Mpdreamz / shellprogressbar

ShellProgressBar - display progress in your console application
MIT License
1.43k stars 134 forks source link

High Tick Count performance Issues #25

Closed xaruka closed 5 years ago

xaruka commented 5 years ago

When using a high amount for max ticks (i.e. 10k), the ticking itself requires a lot of cpu. The following code requires 40+ seconds on my machine even though its not really doing anything:

var progressBarOptions = new ProgressBarOptions()
{
    ProgressCharacter = '_'
};

using (var pbar = new ProgressBar(10000, "Test", progressBarOptions))
{
    for (var i = 0; i < pbar.MaxTicks; i++)
    {
        pbar.Tick();
    }
}

I didnt do any profiling but I assume its because of the redraw that occurs everytime ProgressBar.Tick() is called.

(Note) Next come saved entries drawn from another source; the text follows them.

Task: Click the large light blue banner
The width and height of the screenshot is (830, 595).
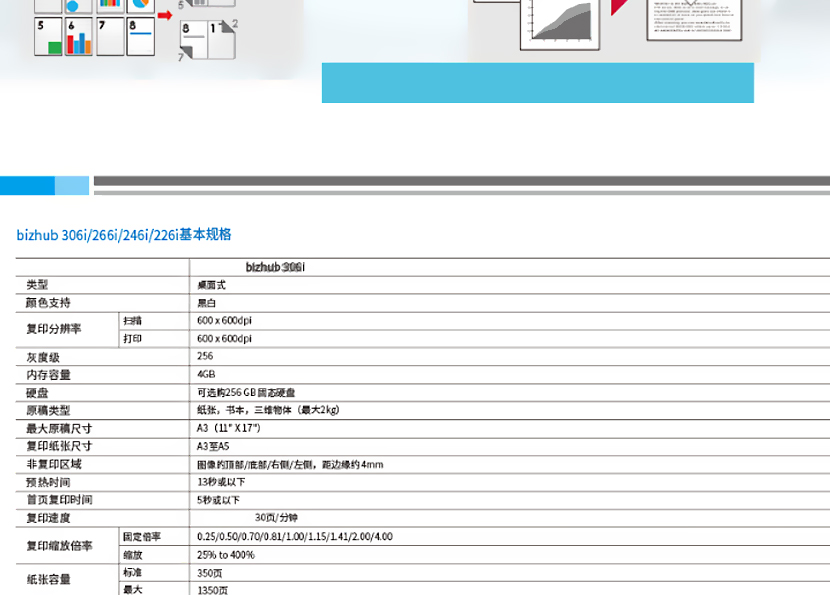Action: pyautogui.click(x=537, y=82)
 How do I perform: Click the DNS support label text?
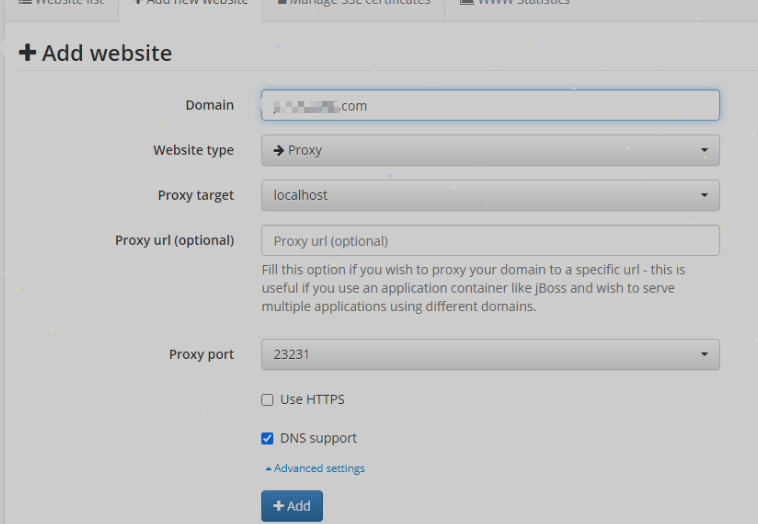tap(318, 438)
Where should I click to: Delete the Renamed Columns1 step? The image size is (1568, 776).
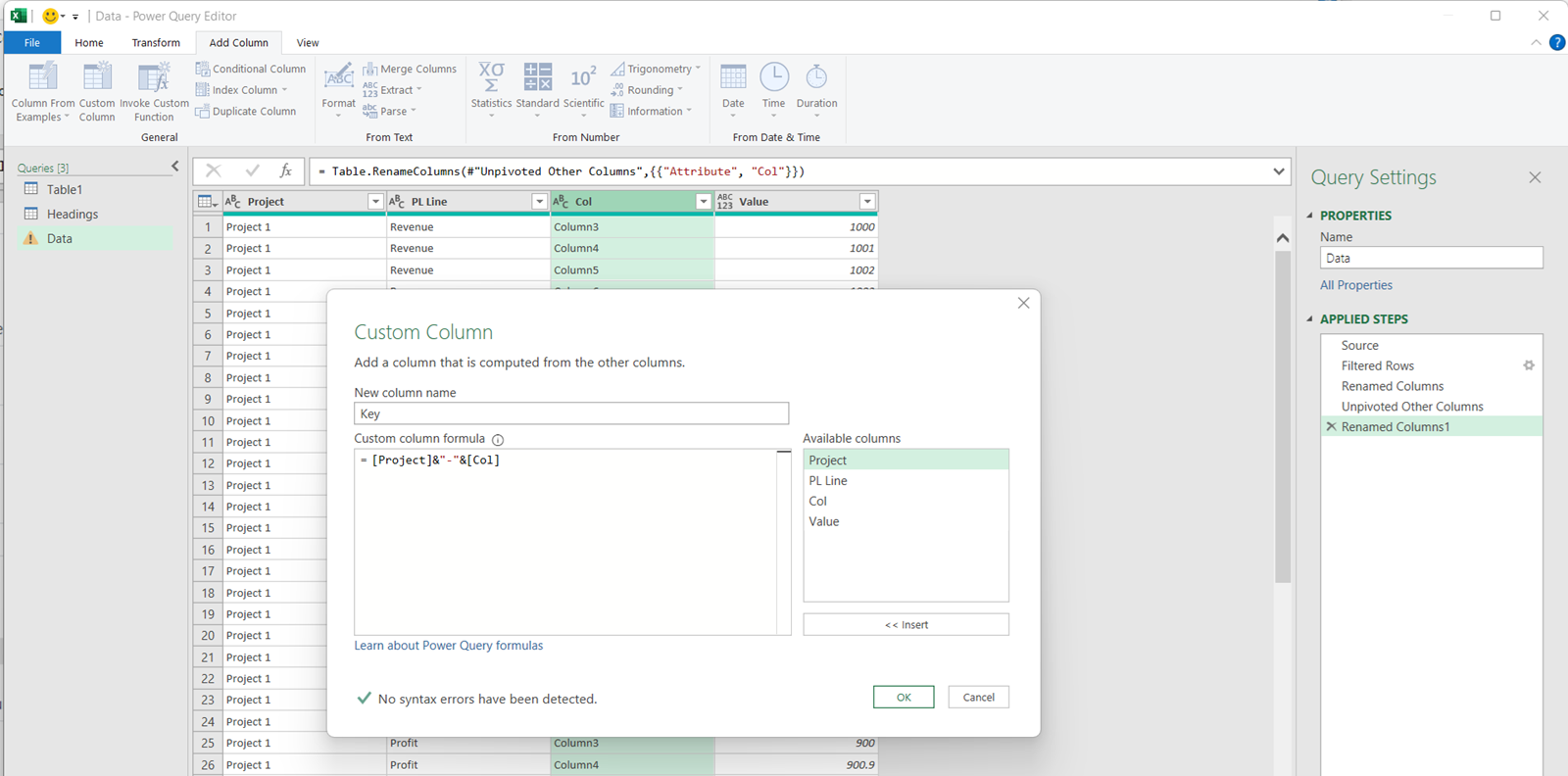pyautogui.click(x=1331, y=427)
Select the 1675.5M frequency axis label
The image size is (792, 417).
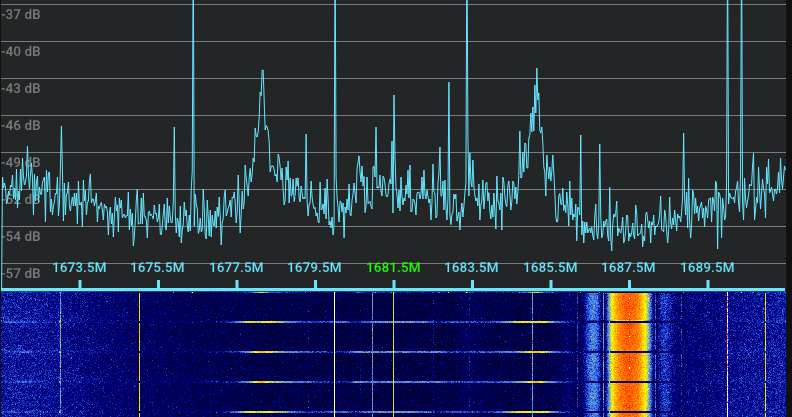(157, 268)
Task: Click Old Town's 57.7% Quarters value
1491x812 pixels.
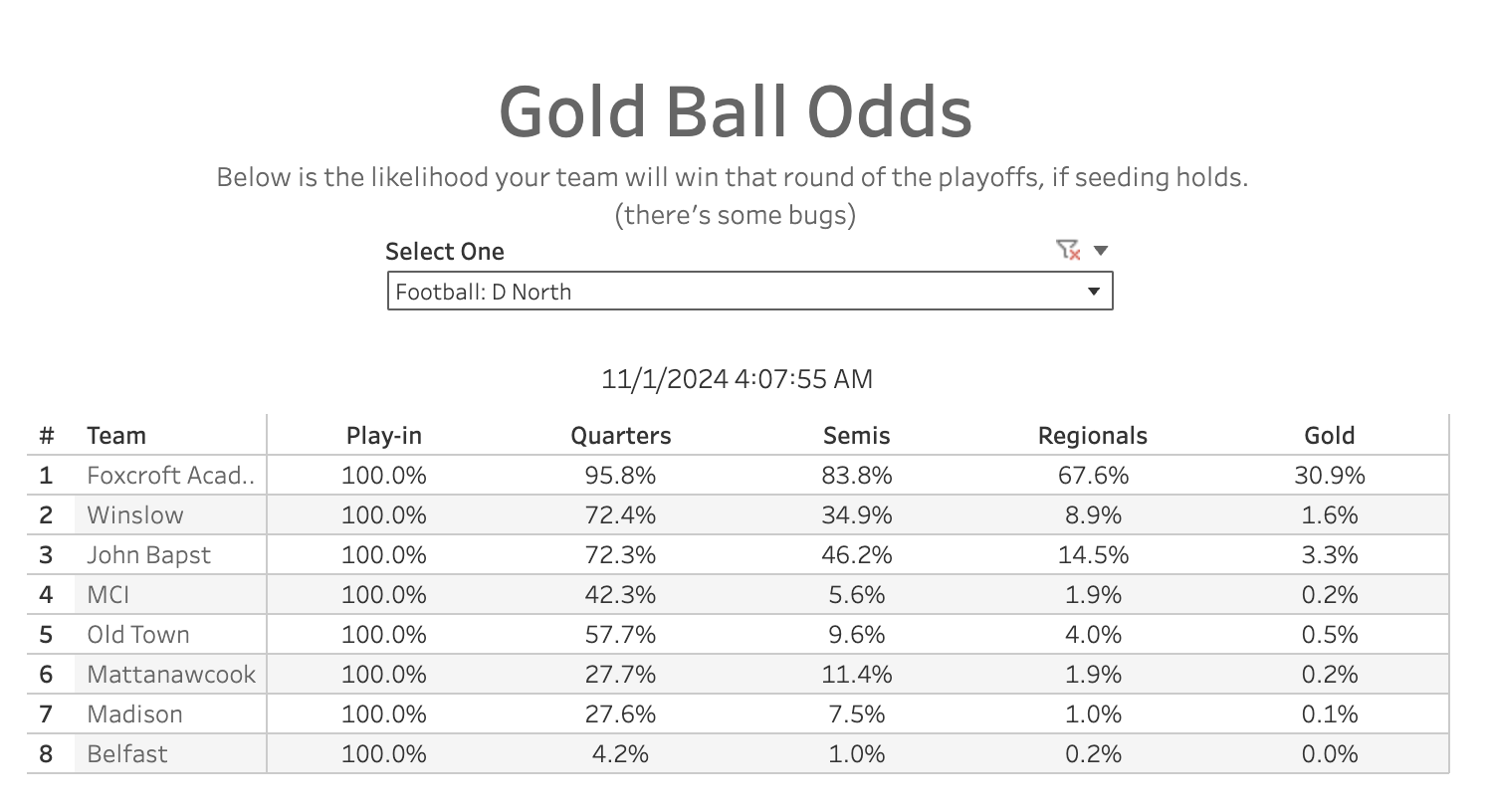Action: (621, 635)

Since the realtime rendering uses a timer to update the rendering, i think it should be easily possible to implement. Maybe via an additional progress bar option or parameter to the progressbar constructor/tick function to disable redraw on tick - this would either require public access to the DisplayProgress method or it would force the use of the realtime update option.

dlech commented 5 years ago

What OS/.NET runtime are you using? I have found that performance on .NETCoreApp 2.1.2 on Linux x64 is so terrible, that the demo program here only updates about every 3 seconds after it has been running for a while. I've done some profiling and I think that it boils down to the locking used in the System.Console class is really bad and causes lots of spinlock waiting.

In researching this issue, I've noticed that there have been quite a few issues with locks on Linux causing performance issues in the dotnet/coreclr repository.

Maybe a possible solution here is to somehow get all calls to Console.* on a single thread. For example, we could make some kind of simple event loop that uses System.Collections.ConcurrentQueue for events.

dlech commented 5 years ago

It looks like the locking issues were just a problem in .NET Core 2.0 and were pretty much fixed in 2.1. There are still System.Console performance issue on .NET Core 2.1 unix platforms, but that is not really relevant to this issue.

Anyway, I've made a PR that addresses this issue.

dlech commented 5 years ago

FYI, there is a nuget package for testing here: https://github.com/dlech/shellprogressbar/releases/tag/4.0.1-dlech1

Nihlus commented 5 years ago

@dlech Have you considered uploading that package as an alternative on NuGet or MyGet? The official package suffers from a lot of issues that you have resolved.

dlech commented 5 years ago

I would like to give @Mpdreamz a chance to merge and release my changes before I go forking the project. If there still is no response in a few more weeks, I might consider it.

Mpdreamz commented 5 years ago

Will have a look tomorrow @dlech :+1:

Mpdreamz commented 5 years ago

There is an option to not use the timer at all as well see DisplayTimeInRealTime = false

https://github.com/Mpdreamz/shellprogressbar/blob/master/src/ShellProgressBar/ProgressBarOptions.cs#L29-L34

This works well especially if you have a high and frequently updating tick count.